Details of the crackdown
Xiaohongshu did not publish a long enforcement playbook in the announcement, but said AI‑managed accounts — broadly described as accounts controlled or operated by automated systems rather than individual humans — will be subject to penalties. It has been reported that some creators and commercial operators have already been using generative models to mass‑produce posts and comments; Xiaohongshu’s statement signals the company wants to cut off that behavior. Reportedly, measures could include content removal, account suspensions and stricter verification, though the platform stopped short of specifying every enforcement mechanism.
Context and implications
This move comes amid a broader Chinese and global debate over AI‑generated content, deepfakes and platform responsibility.

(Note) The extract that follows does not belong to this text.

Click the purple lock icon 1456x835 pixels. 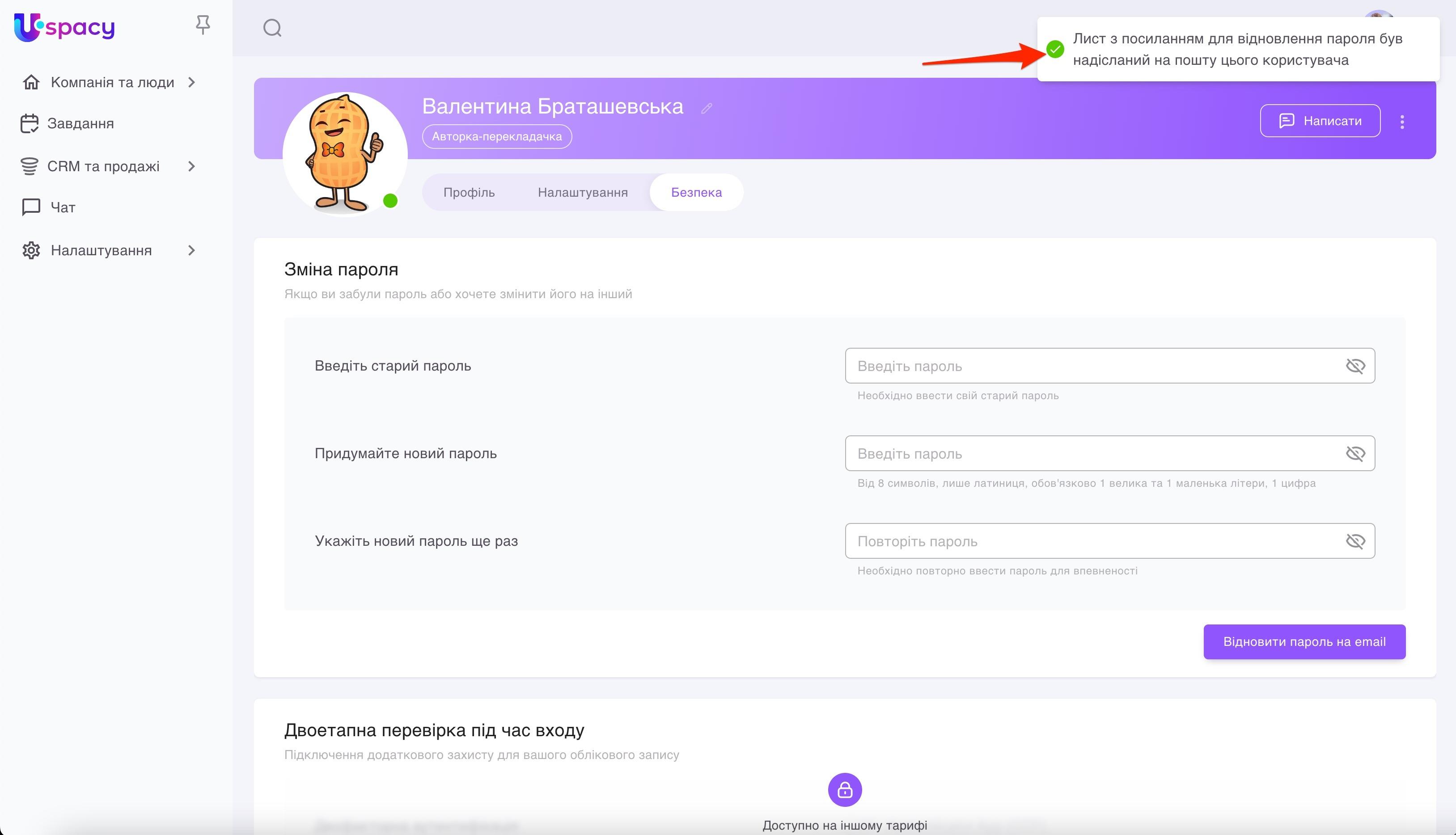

Beijing has tightened rules around algorithmic recommendation and "deep synthesis" in recent years, and domestic platforms are under pressure to police authenticity while also scaling AI features. Why now? Partly because user trust is a competitive asset for lifestyle and e‑commerce communities like Xiaohongshu, and partly because regulators expect platforms to act. It has also been reported that U.S. export controls on advanced AI chips are accelerating domestic AI development and experimentation — a geopolitical backdrop that complicates how Chinese platforms balance innovation with governance.